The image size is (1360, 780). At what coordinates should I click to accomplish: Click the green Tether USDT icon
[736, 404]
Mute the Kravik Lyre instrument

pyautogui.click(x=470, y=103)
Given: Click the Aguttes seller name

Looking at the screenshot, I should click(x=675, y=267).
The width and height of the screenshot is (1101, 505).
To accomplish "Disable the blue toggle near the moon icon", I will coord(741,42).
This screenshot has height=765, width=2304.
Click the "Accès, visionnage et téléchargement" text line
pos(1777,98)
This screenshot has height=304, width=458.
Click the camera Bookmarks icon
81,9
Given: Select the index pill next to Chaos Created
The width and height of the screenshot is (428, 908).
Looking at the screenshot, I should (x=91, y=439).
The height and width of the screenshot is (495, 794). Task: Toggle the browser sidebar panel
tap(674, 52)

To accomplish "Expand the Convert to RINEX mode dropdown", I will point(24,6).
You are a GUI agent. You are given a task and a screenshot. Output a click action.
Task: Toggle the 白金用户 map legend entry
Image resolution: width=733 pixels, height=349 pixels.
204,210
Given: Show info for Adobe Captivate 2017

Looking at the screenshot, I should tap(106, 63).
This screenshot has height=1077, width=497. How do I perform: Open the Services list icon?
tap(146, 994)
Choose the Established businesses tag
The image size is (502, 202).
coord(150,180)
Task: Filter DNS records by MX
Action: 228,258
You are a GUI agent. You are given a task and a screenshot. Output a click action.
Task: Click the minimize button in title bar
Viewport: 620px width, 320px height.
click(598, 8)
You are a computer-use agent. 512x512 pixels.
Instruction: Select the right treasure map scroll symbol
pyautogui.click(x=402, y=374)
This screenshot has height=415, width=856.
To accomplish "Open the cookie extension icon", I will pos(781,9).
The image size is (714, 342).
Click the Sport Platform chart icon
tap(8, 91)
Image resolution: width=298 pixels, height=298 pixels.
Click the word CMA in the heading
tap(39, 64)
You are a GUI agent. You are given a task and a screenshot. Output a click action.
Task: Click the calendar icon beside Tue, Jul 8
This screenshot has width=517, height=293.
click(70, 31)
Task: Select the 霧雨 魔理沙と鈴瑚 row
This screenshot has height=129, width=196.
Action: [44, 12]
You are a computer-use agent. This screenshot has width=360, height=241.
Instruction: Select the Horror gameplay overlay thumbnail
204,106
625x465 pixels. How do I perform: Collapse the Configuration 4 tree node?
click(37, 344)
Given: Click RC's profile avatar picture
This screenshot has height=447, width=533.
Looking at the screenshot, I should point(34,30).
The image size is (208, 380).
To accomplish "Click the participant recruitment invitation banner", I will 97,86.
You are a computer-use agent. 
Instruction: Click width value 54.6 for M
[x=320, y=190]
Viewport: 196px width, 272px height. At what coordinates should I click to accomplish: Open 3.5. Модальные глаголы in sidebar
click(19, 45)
----------------------------------------
* **Task**
All of the records are to be reproduced exactly as they were given.

* **Task solution**
The image size is (1360, 780). At what coordinates should I click to accomplish: Click the green Tether USDT icon
[736, 404]
Mute the Kravik Lyre instrument

pyautogui.click(x=470, y=103)
Given: Click the Aguttes seller name

Looking at the screenshot, I should click(x=675, y=267).
The width and height of the screenshot is (1101, 505).
To accomplish "Disable the blue toggle near the moon icon", I will coord(741,42).
This screenshot has height=765, width=2304.
Click the "Accès, visionnage et téléchargement" text line
pos(1777,98)
This screenshot has height=304, width=458.
Click the camera Bookmarks icon
81,9
Given: Select the index pill next to Chaos Created
The width and height of the screenshot is (428, 908).
Looking at the screenshot, I should (x=91, y=439).
The height and width of the screenshot is (495, 794). Task: Toggle the browser sidebar panel
tap(674, 52)

To accomplish "Expand the Convert to RINEX mode dropdown", I will point(24,6).
You are a GUI agent. You are given a task and a screenshot. Output a click action.
Task: Toggle the 白金用户 map legend entry
Image resolution: width=733 pixels, height=349 pixels.
204,210
Given: Show info for Adobe Captivate 2017

Looking at the screenshot, I should tap(106, 63).
This screenshot has height=1077, width=497. How do I perform: Open the Services list icon?
tap(146, 994)
Choose the Established businesses tag
The image size is (502, 202).
coord(150,180)
Task: Filter DNS records by MX
Action: 228,258
You are a GUI agent. You are given a task and a screenshot. Output a click action.
Task: Click the minimize button in title bar
Viewport: 620px width, 320px height.
click(598, 8)
You are a computer-use agent. 512x512 pixels.
Instruction: Select the right treasure map scroll symbol
pyautogui.click(x=402, y=374)
This screenshot has height=415, width=856.
To accomplish "Open the cookie extension icon", I will pos(781,9).
The image size is (714, 342).
Click the Sport Platform chart icon
tap(8, 91)
Image resolution: width=298 pixels, height=298 pixels.
Click the word CMA in the heading
tap(39, 64)
You are a GUI agent. You are given a task and a screenshot. Output a click action.
Task: Click the calendar icon beside Tue, Jul 8
This screenshot has width=517, height=293.
click(70, 31)
Task: Select the 霧雨 魔理沙と鈴瑚 row
This screenshot has height=129, width=196.
Action: [44, 12]
You are a computer-use agent. This screenshot has width=360, height=241.
Instruction: Select the Horror gameplay overlay thumbnail
204,106
625x465 pixels. How do I perform: Collapse the Configuration 4 tree node?
click(37, 344)
Given: Click RC's profile avatar picture
This screenshot has height=447, width=533.
Looking at the screenshot, I should point(34,30).
The image size is (208, 380).
To accomplish "Click the participant recruitment invitation banner", I will 97,86.
You are a computer-use agent. 
Instruction: Click width value 54.6 for M
[x=320, y=190]
Viewport: 196px width, 272px height. At what coordinates should I click to accomplish: Open 3.5. Модальные глаголы in sidebar
click(19, 45)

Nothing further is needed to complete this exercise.